# Records for the task:
____
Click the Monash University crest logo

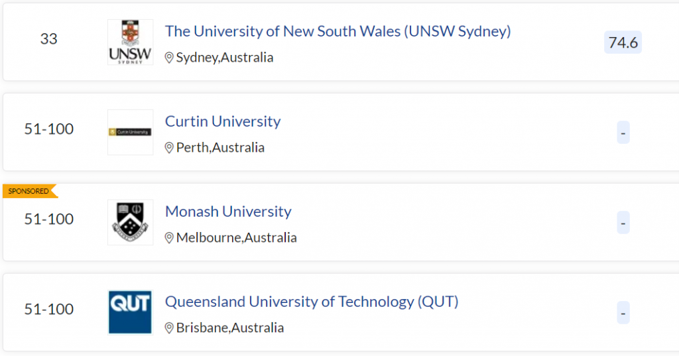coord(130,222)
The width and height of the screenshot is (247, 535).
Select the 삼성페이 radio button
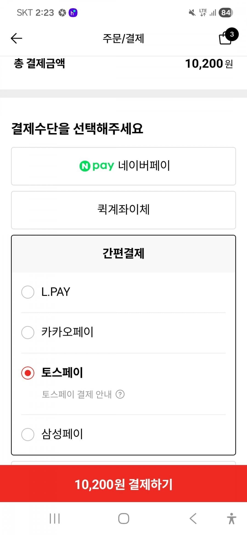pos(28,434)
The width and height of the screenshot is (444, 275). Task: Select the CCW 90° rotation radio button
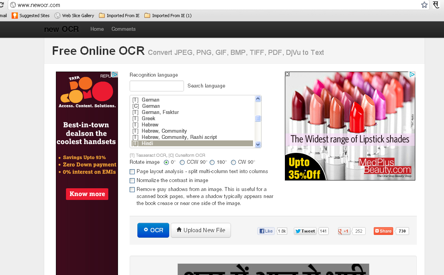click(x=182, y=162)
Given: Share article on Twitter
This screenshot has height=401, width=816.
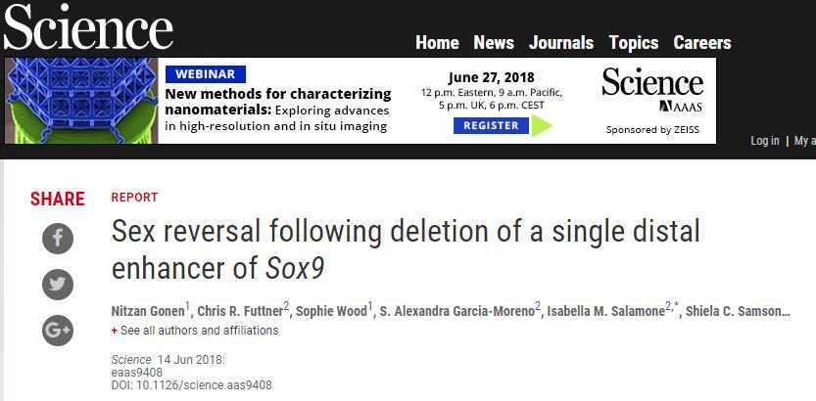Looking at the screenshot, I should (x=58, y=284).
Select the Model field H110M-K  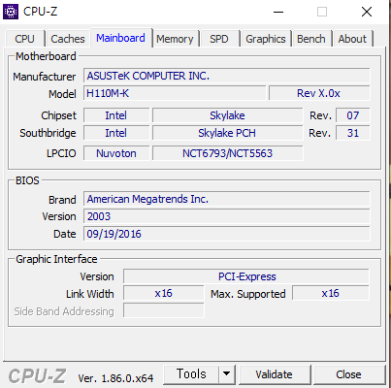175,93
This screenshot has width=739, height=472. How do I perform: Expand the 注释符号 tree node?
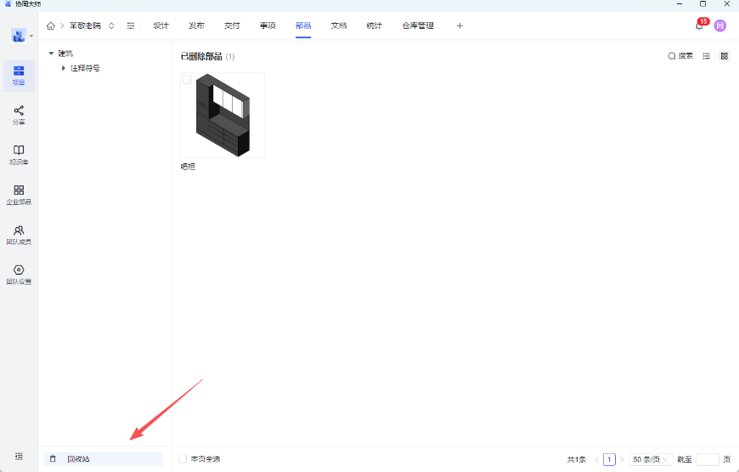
____
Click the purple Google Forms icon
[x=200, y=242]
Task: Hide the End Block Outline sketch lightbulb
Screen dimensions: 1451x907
____
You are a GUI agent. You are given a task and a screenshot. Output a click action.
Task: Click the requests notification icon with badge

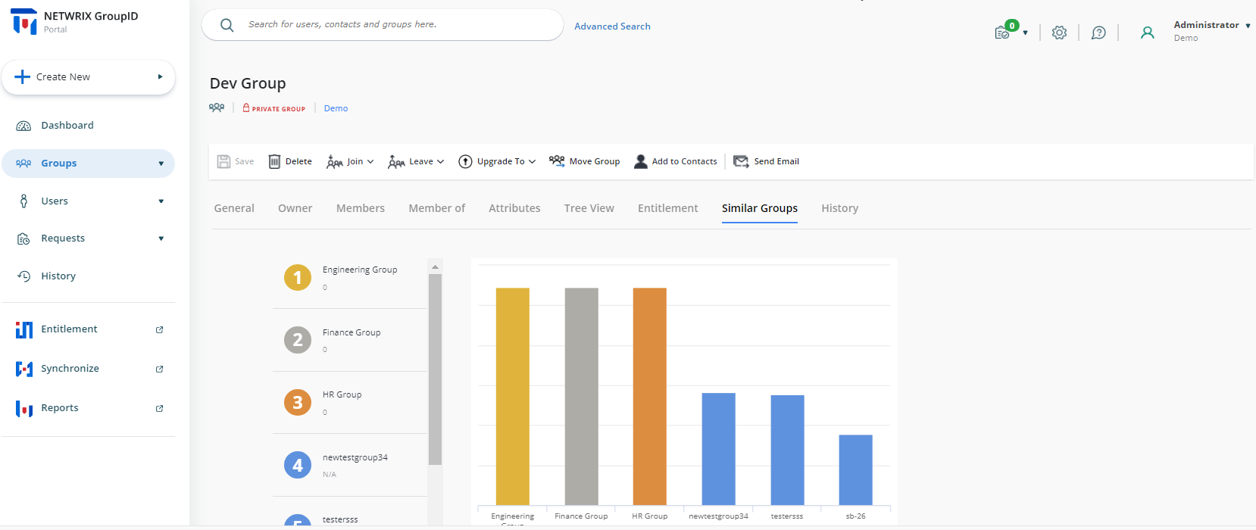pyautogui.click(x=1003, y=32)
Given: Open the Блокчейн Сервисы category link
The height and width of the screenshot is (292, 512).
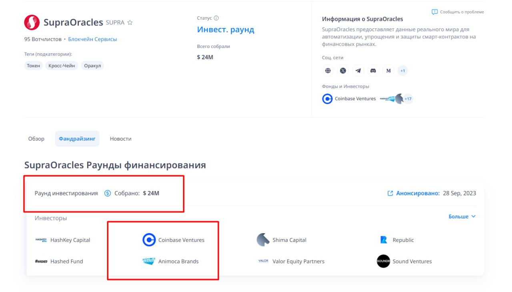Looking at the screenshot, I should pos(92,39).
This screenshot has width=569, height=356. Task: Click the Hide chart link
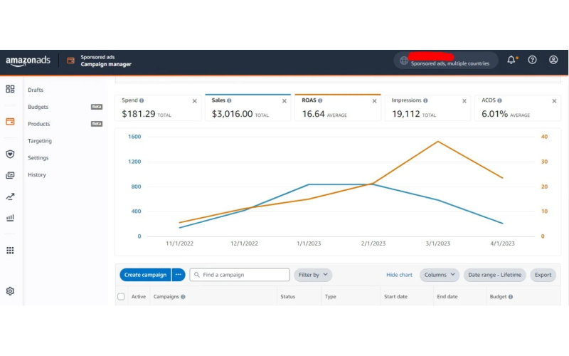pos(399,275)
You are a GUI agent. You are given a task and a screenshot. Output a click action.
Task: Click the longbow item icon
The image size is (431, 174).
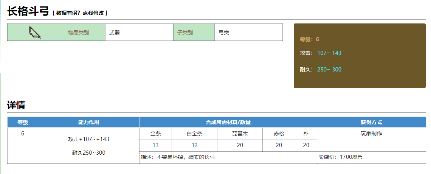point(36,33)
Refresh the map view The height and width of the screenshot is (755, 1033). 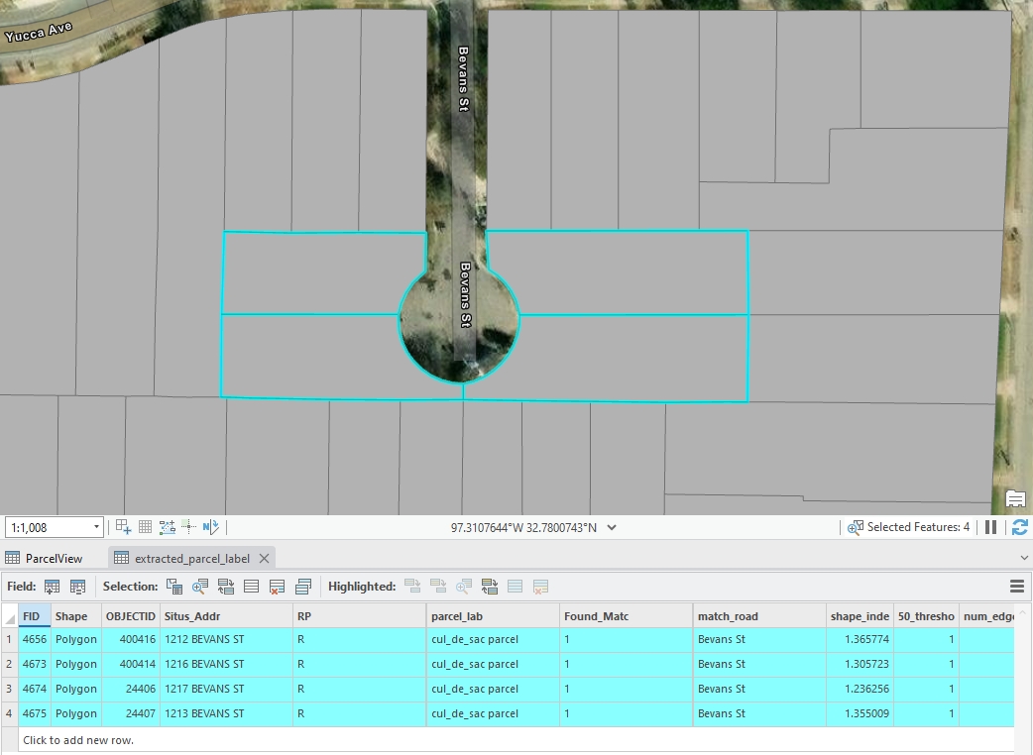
____
# Exercise directions:
Within the data above, repeat exactly the lines from the one bearing "This screenshot has width=569, height=356." through the one bearing "Refresh the map". Include no pictures and nothing else.

# Exercise result:
This screenshot has width=569, height=356. Task: Click the Hide chart link
pos(399,275)
You are a GUI agent. You are given a task and a screenshot. Output a click action.
Task: Click the longbow item icon
The image size is (431, 174).
point(36,33)
Refresh the map view The height and width of the screenshot is (755, 1033). 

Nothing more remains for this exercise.